1 have 2 and have never had any problems,love them


----------



## WTM45 (Jul 13, 2010)

They are all I use.


----------



## Tlen (Jul 13, 2010)

I   have five old man stands and just  bought one of the new light  weight  ones, used them for over ten years  I am very pleased withall of them.


----------



## Slewfoot (Jul 13, 2010)

*Ol man*

thanks for the replies...I have my answer.


----------



## deadend (Jul 14, 2010)

Never had a problem in 15 years with one.


----------



## THREEJAYS (Jul 14, 2010)

only complaint I have is they kinda sqeeze you on a small tree


----------



## winchester1970 (Jul 14, 2010)

I have one of the grand old mans and of the few times I've used it I really like it.

Scott!


----------



## golffreak (Jul 15, 2010)

I think that sling seat is one of the most uncomfortable out there. And, yes, I have had them slip.


----------



## rex upshaw (Jul 15, 2010)

you couldn't pay me to hunt out of one of those, at least the older models.  i never did feel safe.  junk, junk, junk.


----------



## capt stan (Jul 15, 2010)

I'll never hunt out of anything else. Been using them for about 15 years now, never felt unsafe, never had any issues that I can recall. I have owned a number of stands/ brands prior to old man...... Ol' Man stands fit the bill for me.


----------



## frankwright (Jul 19, 2010)

Tlen said:


> I   have five old man stands and just  bought one of the new light  weight  ones, used them for over ten years  I am very pleased withall of them.

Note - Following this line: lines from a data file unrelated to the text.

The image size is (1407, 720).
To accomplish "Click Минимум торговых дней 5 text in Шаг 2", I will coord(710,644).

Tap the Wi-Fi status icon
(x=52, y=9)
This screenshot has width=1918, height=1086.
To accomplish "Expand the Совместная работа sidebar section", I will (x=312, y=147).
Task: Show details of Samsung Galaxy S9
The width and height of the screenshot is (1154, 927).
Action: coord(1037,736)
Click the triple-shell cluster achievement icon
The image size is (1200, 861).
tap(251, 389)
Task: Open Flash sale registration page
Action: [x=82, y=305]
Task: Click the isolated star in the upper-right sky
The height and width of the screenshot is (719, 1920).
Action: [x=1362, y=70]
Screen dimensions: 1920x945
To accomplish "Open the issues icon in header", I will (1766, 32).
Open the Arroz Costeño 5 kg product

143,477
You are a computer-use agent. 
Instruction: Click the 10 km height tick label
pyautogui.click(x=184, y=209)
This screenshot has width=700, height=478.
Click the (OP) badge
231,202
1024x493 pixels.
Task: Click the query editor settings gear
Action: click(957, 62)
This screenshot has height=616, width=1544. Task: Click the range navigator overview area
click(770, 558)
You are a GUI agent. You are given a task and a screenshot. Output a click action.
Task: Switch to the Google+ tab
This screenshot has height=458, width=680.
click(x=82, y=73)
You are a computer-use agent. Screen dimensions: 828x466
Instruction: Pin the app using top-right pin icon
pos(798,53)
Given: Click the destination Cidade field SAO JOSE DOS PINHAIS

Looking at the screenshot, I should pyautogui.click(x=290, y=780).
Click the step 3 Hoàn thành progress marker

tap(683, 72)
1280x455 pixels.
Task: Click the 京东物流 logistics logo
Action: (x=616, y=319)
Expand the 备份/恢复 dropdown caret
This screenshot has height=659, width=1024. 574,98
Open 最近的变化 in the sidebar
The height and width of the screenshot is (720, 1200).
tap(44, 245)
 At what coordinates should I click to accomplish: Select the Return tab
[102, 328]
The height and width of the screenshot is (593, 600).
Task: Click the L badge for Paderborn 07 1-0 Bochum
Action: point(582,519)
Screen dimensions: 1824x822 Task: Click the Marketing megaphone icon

How is the new one? I heard some bad comments like the cable is routed differently now but I have not seen one.

I have an old MultiVision and I love it. Never slips, mesh seat is very comfortable but man is it heavy!


----------



## JohnK (Jul 19, 2010)

THREEJAYS said:


> only complaint I have is they kinda sqeeze you on a small tree



I have the vision model's and face the tree usually.
easy on and off, never slipped but make sure you put the pin in the cable and not next to the cable.


----------



## the r.o.c. (Jul 26, 2010)

get on the internet and see how many have been recalled. and you can put the pin next to the cable, and it will hold for at least 20'.  thats how high i was when the cable loop pulled past the pin. then i hit the ground, crushed shoulder. shattered hip 4 broken  ribs. get a stand that can only be set up one way. check out other stands before you buy the ol man.


----------



## Quailbird (Aug 9, 2010)

Slipped about 6 feet down a tree once and I never got back in one again.


----------



## GAGE (Aug 9, 2010)

I love the two that I have,  actually just got two replacement seats for them.


----------



## jonesey (Aug 20, 2010)

I have 3 of them , one multi vision ,one grand multi vision and one grand multi pro aluminum , love them all ...Pay the extra money for the aluminum model and if you are a bigger guy , get the grand for sure ...


----------



## florida boy (Aug 27, 2010)

The closes I have ever come to falling out of a tree...... JUNK . Summit all the way for me !


----------